Perhaps one day they’ll come across such letters in their files or boxes of childhood treasures, pause and reread them, and whisper to no one in particular, “Ahhh, Papa. I remember him.”

Picking the bones with buzzards

I walked among the buzzards at an estate sale today.

An estate sale is where a house filled with the relics of a life is picked over like road kill by vultures, tugging and pulling remnants of his memory off the skeleton and carting them off to cars.

Under marital duress, I joined the kettle of vultures who gathered well before the scheduled 9:30 a.m. viewing. Senior adults almost exclusively, none of whom needed anything being offered inside.
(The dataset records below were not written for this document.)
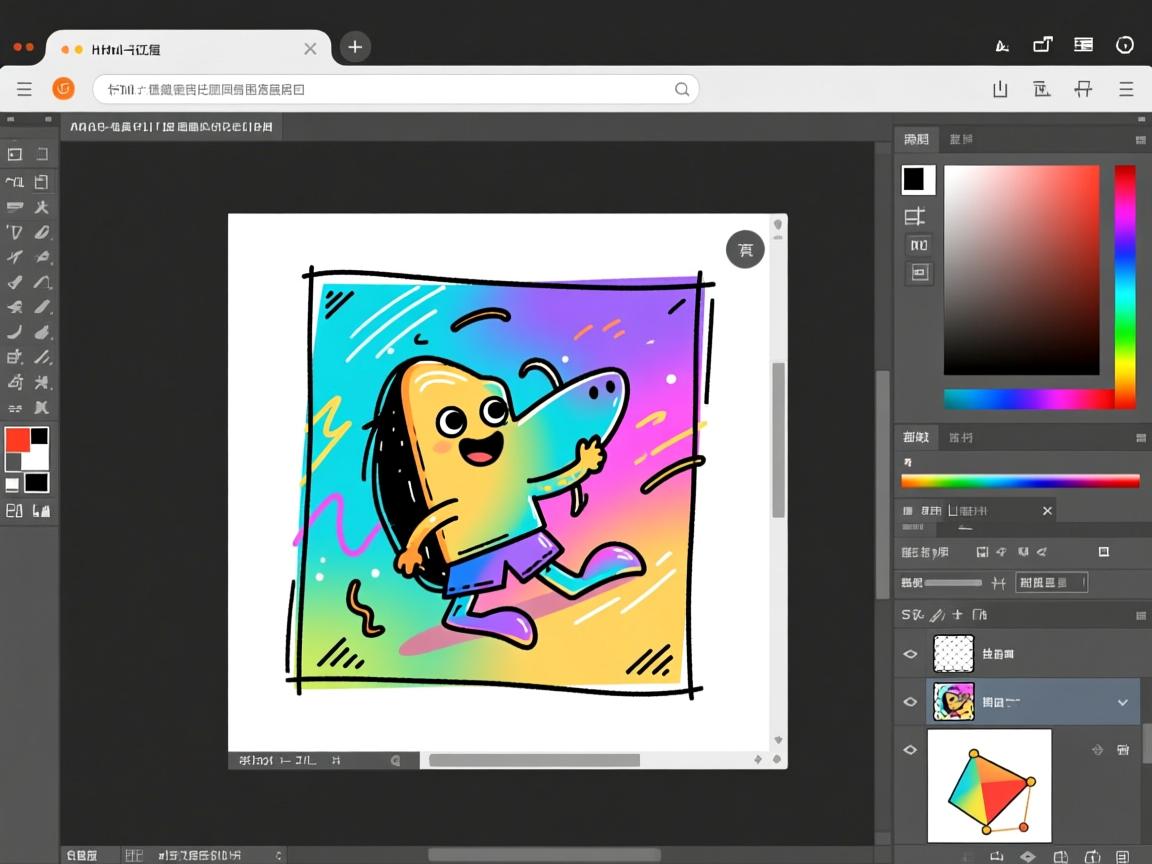The image size is (1152, 864).
Task: Click the red foreground color swatch in the toolbar
Action: (x=18, y=440)

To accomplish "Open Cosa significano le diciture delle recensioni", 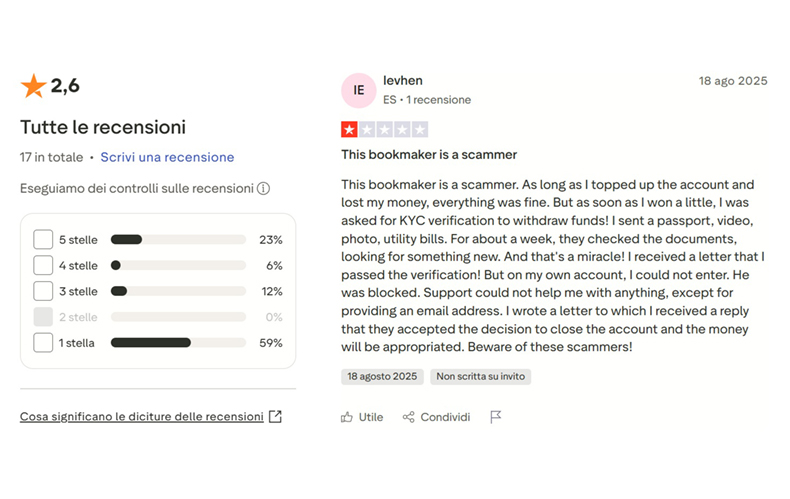I will [x=141, y=416].
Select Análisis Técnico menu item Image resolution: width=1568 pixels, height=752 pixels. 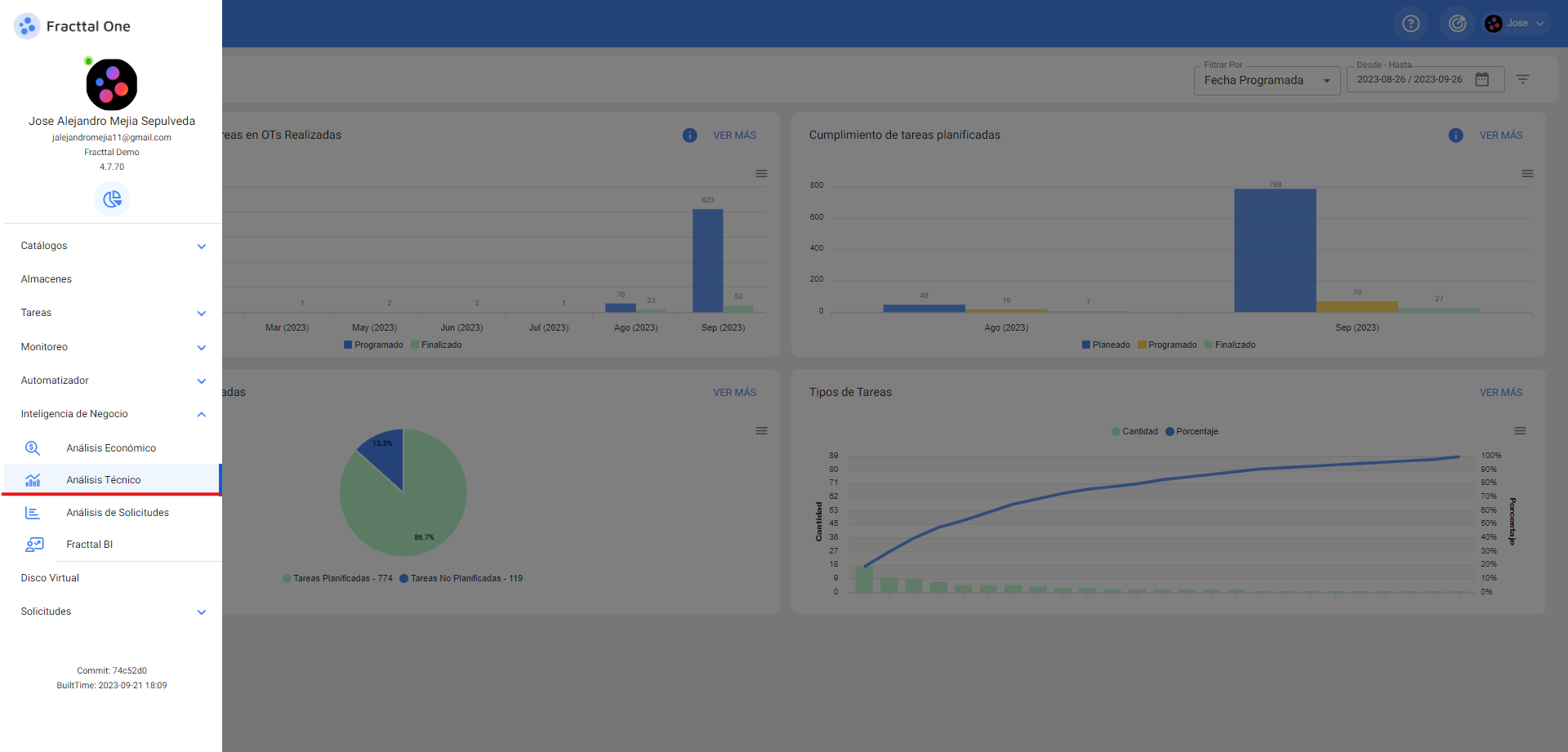click(104, 480)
All of us curious about what we’ll see, about how this man lived, what he’d considered important enough to collect, gather and keep through his final days.
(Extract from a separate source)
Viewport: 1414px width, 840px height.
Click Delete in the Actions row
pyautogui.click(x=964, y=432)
Curious to see if anything in the house was a treasure his children didn’t know of, something we could “steal” for a few dollars and store in our own lockers for our children to offer in our future estate sale.

I chatted up other vultures, most of whom were in good humor, happy to spend a morning picking at the carcass of a deceased man none of us knew personally. We weren’t hungry, really. But if we found a morsel we’d happily chew on it.

And besides, in the cycle of nature – birth, life, death – weren’t we doing our part? Just like real vultures keep the highways clear of road kill carcasses?

I learned our guy was 95 and died after living in the house 30 years. His closets, cubbies and cupboards were filled as if he’d just stepped out for lunch, telling the house, “I’ll be right back.” But now, except for how the estate sale team had arranged and tagged everything, it stands as a cavernous crypt.

I wandered with the flock, poking, pecking and prodding. He loved Christmas music and books on history and architecture. His shirts were once expensive – but dammit, too large. The tools in his garage were well worn. His china cabinet held fine crystal too delicate for me even to want to examine.

It was the bathroom that arrested me. The sink counter was covered with personal care items that revealed an individual vanity, as would all of ours – how he cared for his teeth, his hair, his nails and skin.

Inside the tiled shower stood a collapsible walker, tight and forlorn against the wall. Available. Unused. The walker had wheels on the front two legs, so he could lift the back two legs and roll it along, dropping the back to the floor to rest or stand when he’d gotten to his destination in the house.  

The walker – alone among all the mementos of a long life – stood in mute testimony to the infirmities at the end of a long life. And it moved me from carnivore to compassion. I left silently.

Oh yeah, we got an Elizabeth Geisler basket. It was a steal.